Wim Taymans
Born (1972-06-21) June 21, 1972
OccupationLead Software Designer
Notable workPipeWire

Wim Odilia Georges Taymans is a Belgian software developer based in Malaga, Spain. Taymans started his career in multimedia development on the Commodore 64 writing various games and demos. He was known in the Commodore 64 coding community under the nickname The Wim. In 1990 he was the coder behind the C64 game Puffy's Saga[1] which was distributed by Ubisoft. He later moved on to the Amiga where he among other things wrote a version of the classic game Boulder Dash.

In 1994 he installed the Linux operating system on his Amiga and has since been involved with the development of various multimedia technologies for the Linux platform. His first efforts on Linux were some assembly optimizations for the rtjpeg library; later, he worked on the Trinity video editor before teaming up with Erik Walthinsen to create the GStreamer multimedia framework.

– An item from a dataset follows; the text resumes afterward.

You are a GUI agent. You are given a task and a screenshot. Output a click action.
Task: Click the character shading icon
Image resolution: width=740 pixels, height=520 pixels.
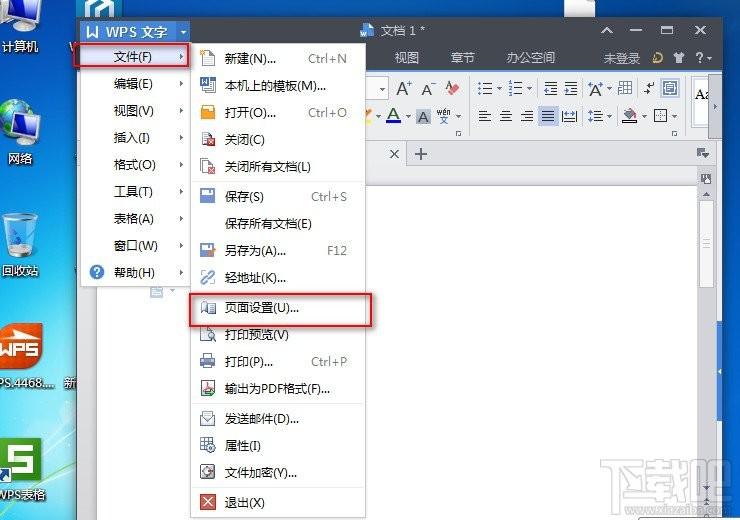tap(422, 116)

In 2004 he started working for Fluendo in Spain as employee number 3. While working for Fluendo he designed and wrote most of what today is the 0.10 release series of GStreamer. In July 2007 he left Fluendo together with many of the other GStreamer developers and joined up with United Kingdom company Collabora. As part of his job at Collabora[2] he maintained and developed GStreamer further, with the aim of providing Linux and other Unix and Unix-like operating systems with a competitive and powerful multimedia framework. In November 2013, Taymans started a new endeavour as a Principal Software Engineer at Red Hat spending most of his time working on upstream GStreamer.

Taymans was the main architect and developer behind the GStreamer 1.0 release which came out on September 24, 2012.

In July 2015 it was announced that Taymans was designing and writing Pinos, which became PipeWire, from his position as Principal Engineer at Red Hat. PipeWire is a server for handling audio and video streams on Linux.[3][4]

References

  1. GameFAQs: Puffy's Saga, . Retrieved on 2010-01-05.
  2. Collabora, About us: Wim Taymans . Retrieved on 2010-01-05.
  3. Schaller, Christian (2015-06-30). "Fedora Workstation next steps : Introducing Pinos". Christian F.K. Schaller. Retrieved 2019-06-29.
  4. Schaller, Christian (2017-09-19). "Launching Pipewire!". Christian F.K. Schaller. Retrieved 2019-06-29.